Leaving his bedroom habits aside, biographers agree that Kant lived a rather mundane life. He was born, lived and died in Konigsberg, a Prussian university town that is now Kaliningrad, Russia. He was so regular in his habits, legend has it, that locals used to set their clocks by his afternoon walk.

BHL, on the other hand, is not exactly what you call low-profile. With his wind-swept hairstyle, golden tan and designer suits, Levy is the modern-day reincarnation of left-bank philosophers, that peculiarly French breed of celebrity thinker.
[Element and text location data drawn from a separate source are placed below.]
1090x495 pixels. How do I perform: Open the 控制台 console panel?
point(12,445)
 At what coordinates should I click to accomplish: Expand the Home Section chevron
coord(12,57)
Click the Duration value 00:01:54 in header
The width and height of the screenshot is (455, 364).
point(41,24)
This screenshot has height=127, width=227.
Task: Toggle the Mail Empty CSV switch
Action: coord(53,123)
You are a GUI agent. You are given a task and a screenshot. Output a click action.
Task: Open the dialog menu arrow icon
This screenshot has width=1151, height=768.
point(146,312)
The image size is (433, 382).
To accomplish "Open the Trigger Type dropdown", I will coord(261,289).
Before turning into a regular fixture on France’s TV panels and Paris Match weekly, Levy was the founder and main voice of France’s “nouveaux philosophes,” an anti-communist and unusually pro-American movement in the 1970s.

His media savviness, perceived hollowness and narcissist know-it-all style have won him many enemies, including late philosophers Cornelius Castoriadis and Gilles Deleuze. BHL is probably what inspired sociologist Pierre Bourdieu’s bashing of “les fast thinkers,” the instant experts endlessly parading on the nation’s television sets.
In their book “Une Imposture Francaise” (A French Imposter), journalists Nicolas Beau and Olivier Toscer paint an elaborate profile of BHL; and it’s not a very flattering one: “A philosopher who’s never taught the subject in any university, a journalist who creates a cocktail mingling the true, the possible and the totally false, a patchwork filmmaker, a writer without a real literary oeuvre, he is the icon of a media-driven society in which simple appearance weighs more than the substance of things. BHL is thus first and foremost a great communicator, the PR man of the only product he really knows how to sell: himself.”
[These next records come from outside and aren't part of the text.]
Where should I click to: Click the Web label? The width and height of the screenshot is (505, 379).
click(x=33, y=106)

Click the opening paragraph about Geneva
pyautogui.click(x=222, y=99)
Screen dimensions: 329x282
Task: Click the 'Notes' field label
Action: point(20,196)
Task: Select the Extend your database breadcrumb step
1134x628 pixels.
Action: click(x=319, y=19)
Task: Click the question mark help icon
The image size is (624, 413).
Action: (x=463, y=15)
Not surprisingly, his enemies prefer to call him BHV after France’s department store: It has something for everyone.

Worse, perhaps, Levy has been accused of cozying up to socialists (Francois Mitterrand) and conservatives (Nicolas Sarkozy) alike, depending on the political zeitgeist, partly in order to push the career of his feline actress wife Arielle Dombasle, whether as head of the commission for the promotion of French cinema or, later, as president of the state-owned Arte network.
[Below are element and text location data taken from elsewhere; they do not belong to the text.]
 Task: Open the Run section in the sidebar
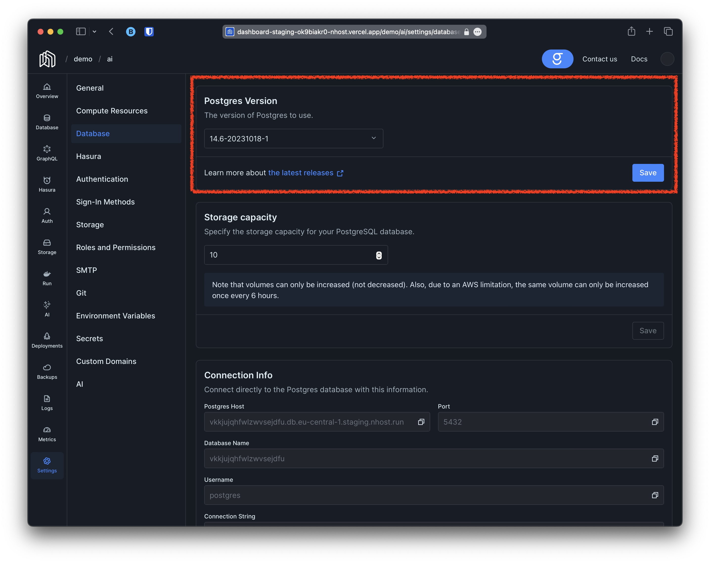coord(47,278)
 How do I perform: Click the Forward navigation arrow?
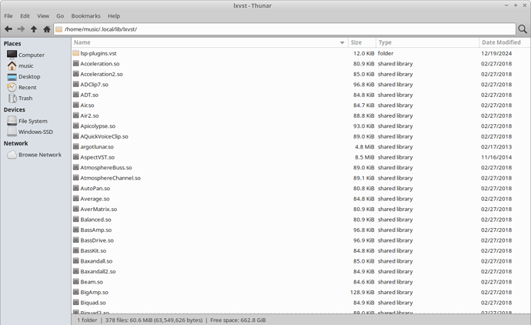pos(21,29)
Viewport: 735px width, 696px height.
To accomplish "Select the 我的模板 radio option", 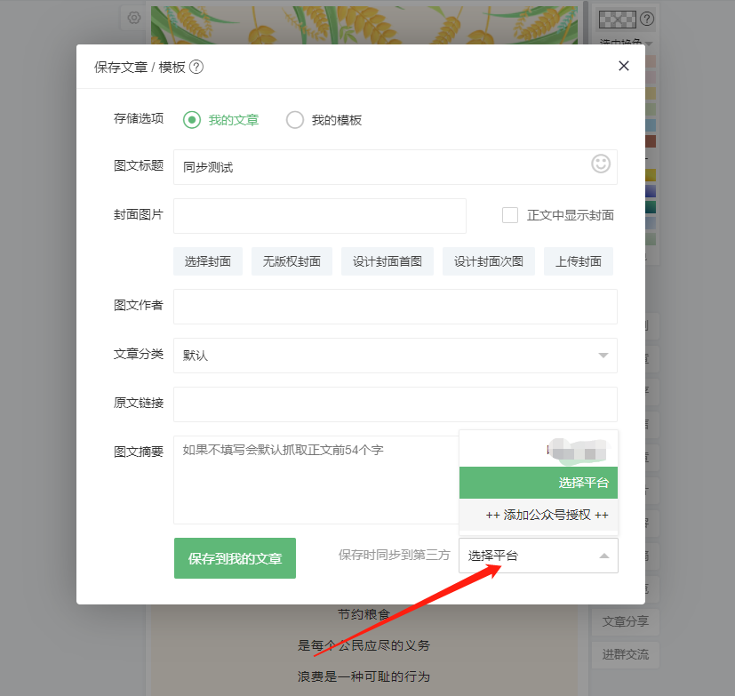I will 295,120.
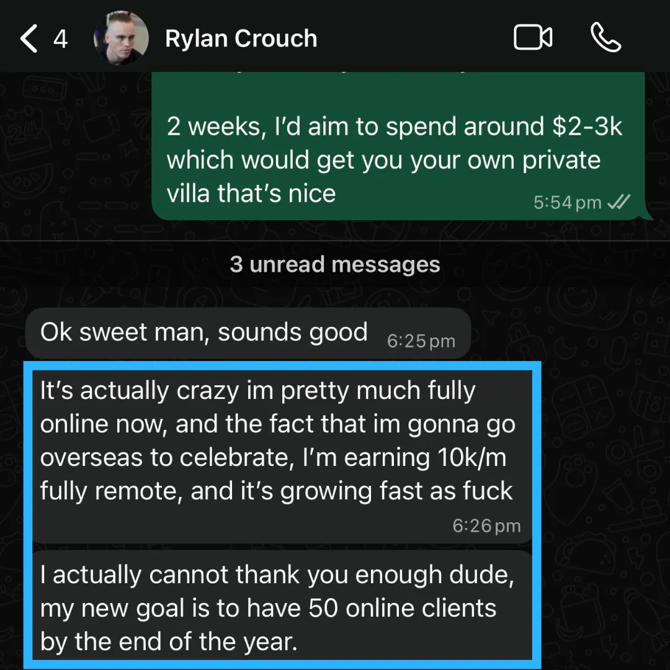
Task: Select the green private villa message bubble
Action: pos(398,146)
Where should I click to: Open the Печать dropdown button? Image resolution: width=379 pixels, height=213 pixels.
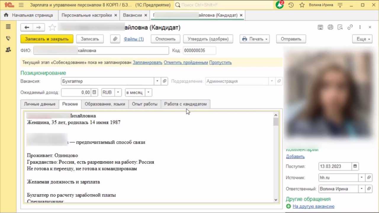pos(255,39)
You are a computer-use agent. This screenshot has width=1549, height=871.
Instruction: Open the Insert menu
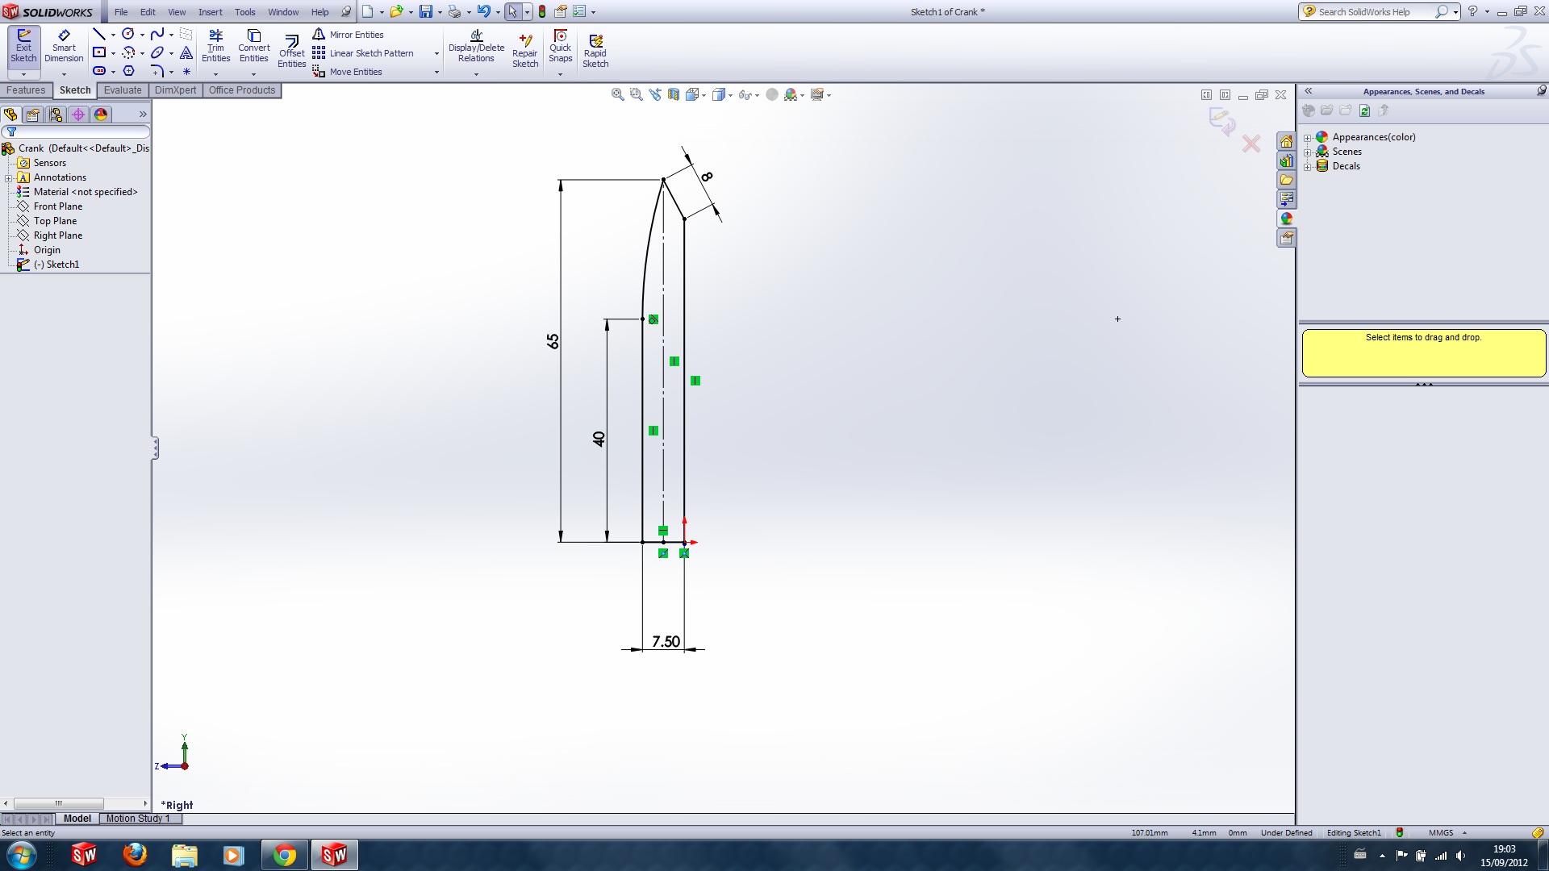click(x=210, y=12)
So many were delighted with BHL falling for the prank, even though it was not directed against him. In that sense, it was different when author William Boyd pulled a scam in the late-90s with the aim of exposing the pretensions of the art world’s glitterati. For years, Boyd had been crafting the portrait of Nat Tate, a supposedly talented albeit forgotten American painter. A friend of Pablo Picasso and a lover of Peggy Guggenheim, an abstract expressionist suffering from depression, Tate killed himself at the age of 31 after destroying all, or in fact (pun intended) “99 percent,” his work.

On the eve of April Fools’ Day of 1998, Boyd launched his biography of Tate by throwing a party that attracted the typical New York art crowd. He was not alone in the trick. David Bowie read extracts from the book which included endorsements by Picasso biographer John Richardson and author Gore Vidal — “an essential dignified drunk with nothing to say,” the latter recalled on the dust jacket. The funny thing is more people that night recalled their own meetings with Tate.

Ironically, Kant held that we cannot grasp the world as it really is; we can only know the things as they appear to us — yet it’s doubtful that BHL or other prank victims will turn to the German for comfort.

Poor Levy, would have been better off trusting the words of Monty Python instead: “Immanuel Kant was a real pissant, who was very rarely stable.”